Since I am in a hurry, I'll devote this post to a few firsthand experiences, and save the wonders of possum biology for another time.

My first possum (many years ago) was a possum-in-the-headlights victim. It escaped the Firestone press with a severed spine, and looked intact on the outside, so a well-meaning zoology student delivered her to my lab at the University of Maryland (where I kept a large research collection of viverrids on the third floor of Sylvester Hall -- then the Zoology Building). I thought she might recover the use of her hindlegs, and welcomed the chance to learn about possums.

I learned that she had an insatiable appetite for dry dogfood, had an anal gland that produced a vile smelling green paste, and took occasional prolonged saliva baths with anything that didn't smell like food (which for a possum leaves a rather narrow spectrum of chemical stimuli). After licking an object into a lather, she shampooed her sides with the mixture. It was gross but fascinating.

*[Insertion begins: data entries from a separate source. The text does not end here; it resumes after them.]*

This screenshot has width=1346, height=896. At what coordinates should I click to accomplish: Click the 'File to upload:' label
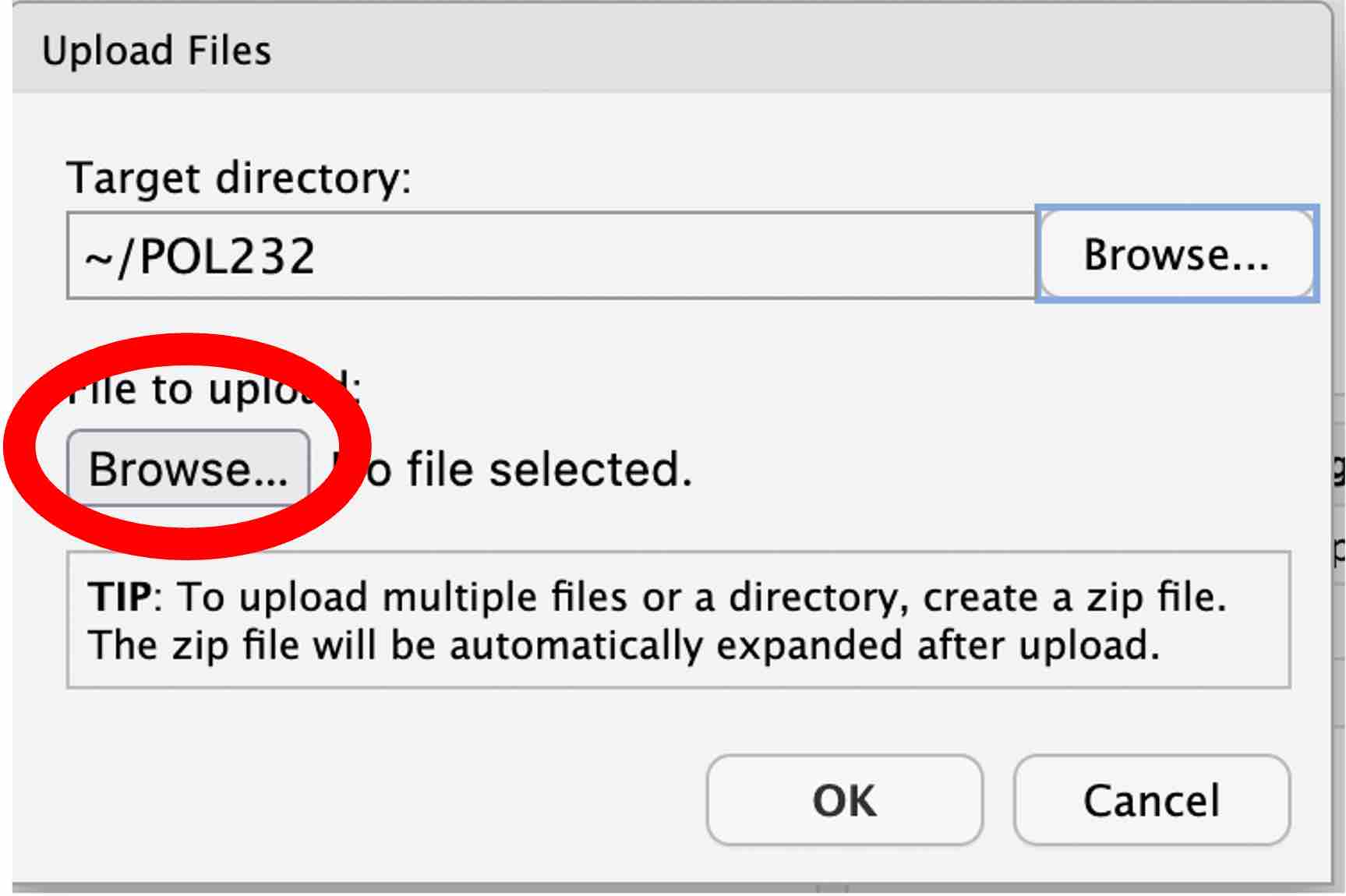[x=214, y=389]
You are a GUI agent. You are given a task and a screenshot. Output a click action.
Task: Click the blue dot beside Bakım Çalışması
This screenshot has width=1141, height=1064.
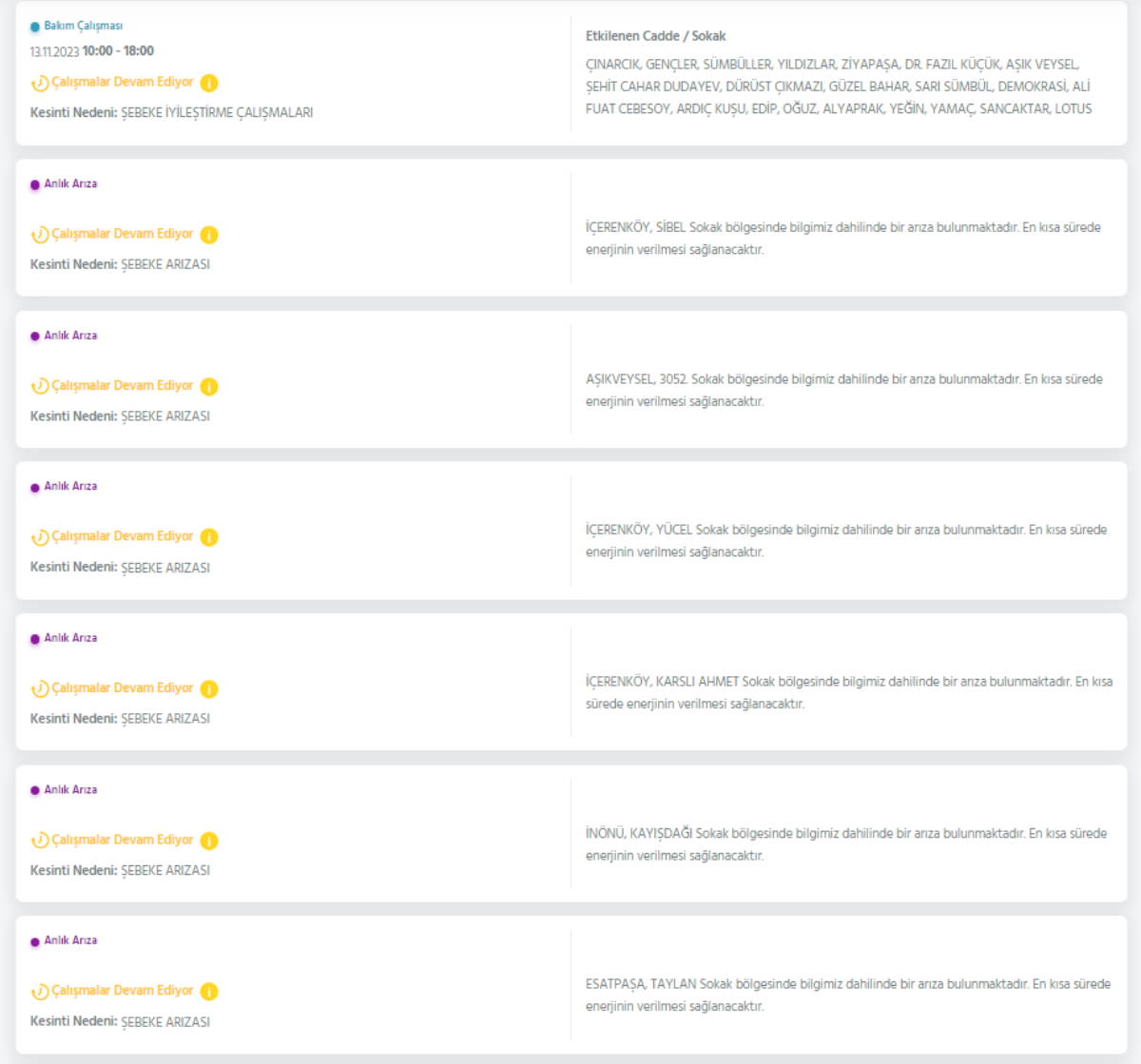[x=35, y=27]
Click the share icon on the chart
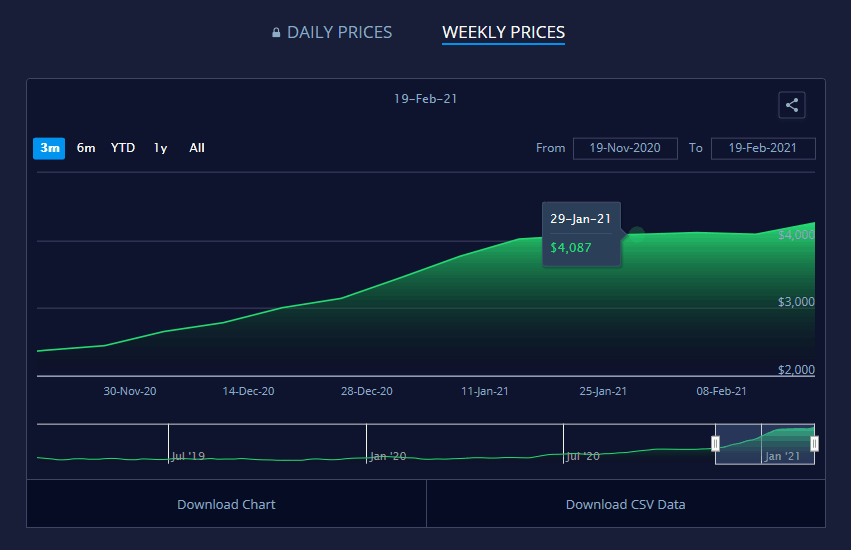This screenshot has width=851, height=550. click(x=791, y=105)
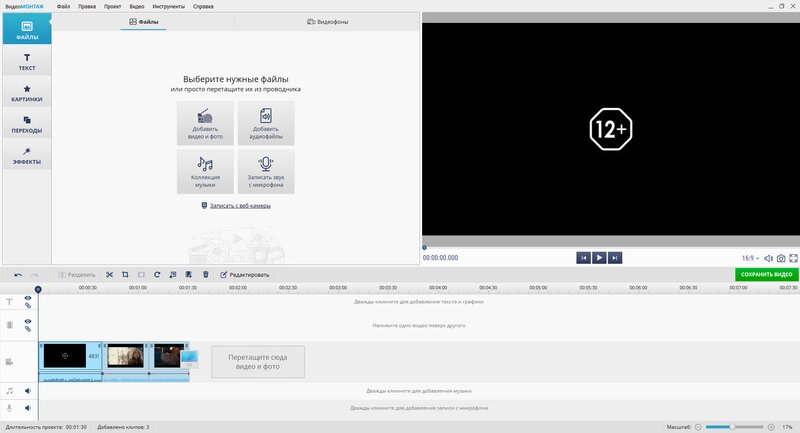This screenshot has width=800, height=433.
Task: Mute the music track
Action: (x=28, y=391)
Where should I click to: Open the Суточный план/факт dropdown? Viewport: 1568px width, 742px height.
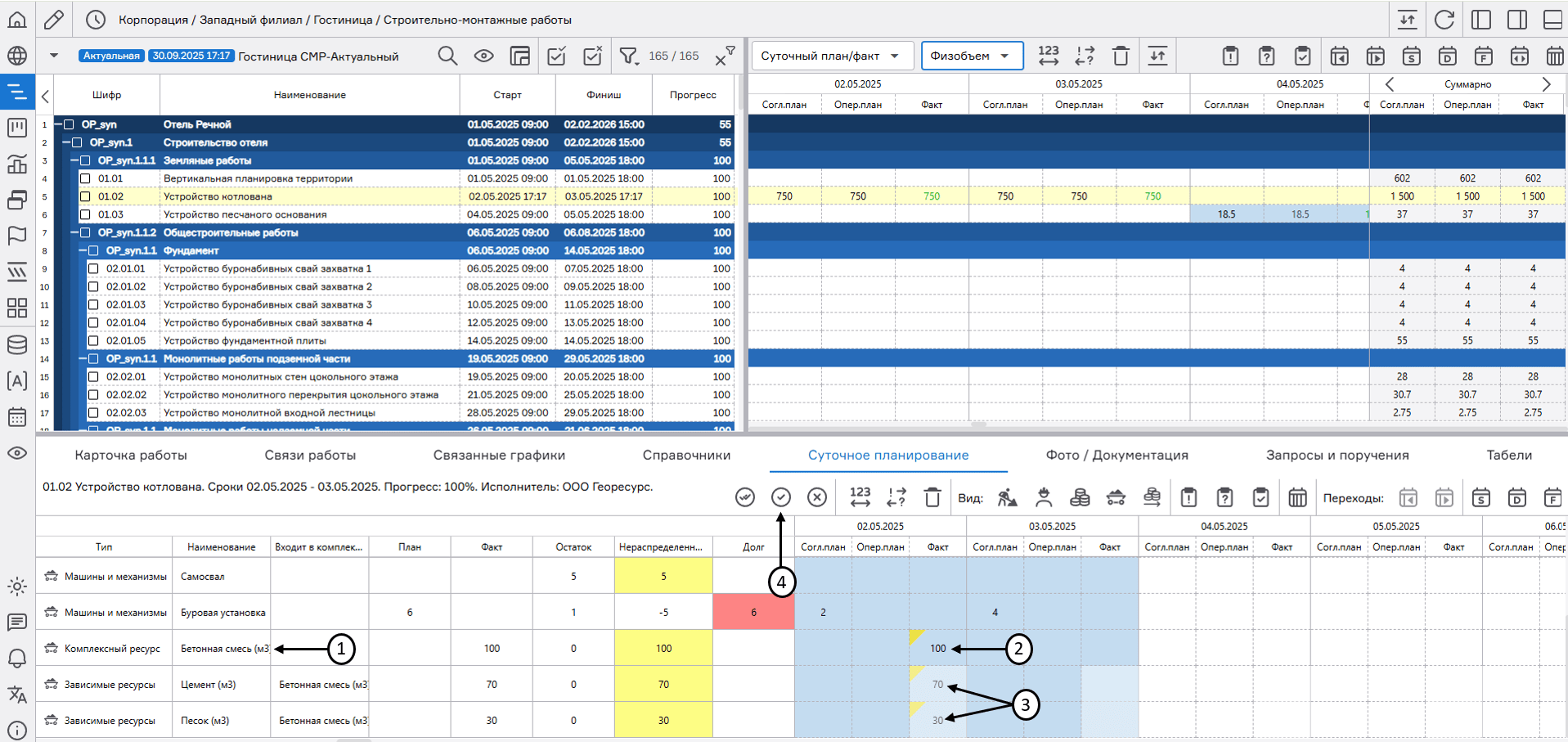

The adaptive value of her other trick clearly had something to do with surplus killing. When offered several mice in succession she would dispatch them instantly, and stuff them into the back of her jaws with her delicate possum paws. Then she would take a long break, as if waiting for the next command. No doubt in nature she would trundle off and eat her prey. (I've never heard of possums caching food.)

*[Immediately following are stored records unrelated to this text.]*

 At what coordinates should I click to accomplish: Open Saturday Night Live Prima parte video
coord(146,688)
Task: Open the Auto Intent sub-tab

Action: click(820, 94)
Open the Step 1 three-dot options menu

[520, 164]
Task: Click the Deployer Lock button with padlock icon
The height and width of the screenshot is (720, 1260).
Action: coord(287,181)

A few years later when I was gainfully employed as a curator at the Brookfield Zoo in Chicago, the switchboard operator regularly transferred queries from the curious public. One of the more common queries was about possum reproduction. I remember one call in particular that went something like this:

Me: "Hello?"

Caller: "Yeah, me and dis guy are having an argument about how possums do it, and I stand to make some money on it."

Me: "Okay, tell me about it." (they were obviously in a bar.)

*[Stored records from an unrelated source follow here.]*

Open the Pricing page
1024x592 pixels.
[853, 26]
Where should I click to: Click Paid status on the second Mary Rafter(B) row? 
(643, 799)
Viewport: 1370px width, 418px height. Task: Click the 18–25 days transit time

Caller: "He says that possums mate through the female's nose, and I says they do it the other way, like all animals. I say he's full of BLEEP."

Me: "Aha! Your friend is referring to the opossum's two-pronged penis and southern folklore . . .

So I told him that they "do it the other way", and explained that the female opossum has a duplex reproductive tract with two vaginas.

Caller: "Okay, now I want you to tell him exactly what you told me."

Several years later when we lived in rural Virginia, a rat sized possum ambled down the driveway in the headlights. I jumped out of the car and caught it by the tail. It had a certain charm, and our daughters were highly gruntled at the prospect of keeping it for a pet. But the redhead wasn't. I appealed to her sensitivity and promised that we'd let it go as soon as it got big enough to escape the big possums that are known to eat little possums.

Depending on the company, "Possie" was either a great conversation piece or the quickest way to send the neighbors home. With biologists, its appearance was an occasion for another drink, and reflective to bawdy commentary on the evolutionary success of such a homely creature. "You gotta love 'em, man!"

"Possie's" effect on nonbiologists was equally amusing. Furtive glances were followed by a brief period of polite indulgence, with perhaps a question about fleas and disease, and then the neighbors would thank you for the lovely evening.

A possum in the living room was a little trying for the redhead, who believed that her friends in town shouldn't know that we kept a possum in the house.

"Hey babe, this is VIRGINIA --the state animal is the VIRGINIA Opossum!" (Actually, the Commonwealth of Virginia has never owned up to this, though it has a state bat, a state dog, and a state fish! Disgraceful!)

More recently, a large male possum met his demise on the highway not far from our present house. It was just before Christmas and we were on our way home after eating out. I wanted to pull over to get it, but the family protested. I returned secretly in the night to rescue it from highway desecration.

The next day I placed it in a small opening in the chaparral. For three weeks it lay in peaceful repose before the camera trap. Skunks, gray foxes, and a bear visited, but no one touched it.



Apparently he didn't smell good enough for a mammal to eat. Finally the vultures came and finished him off.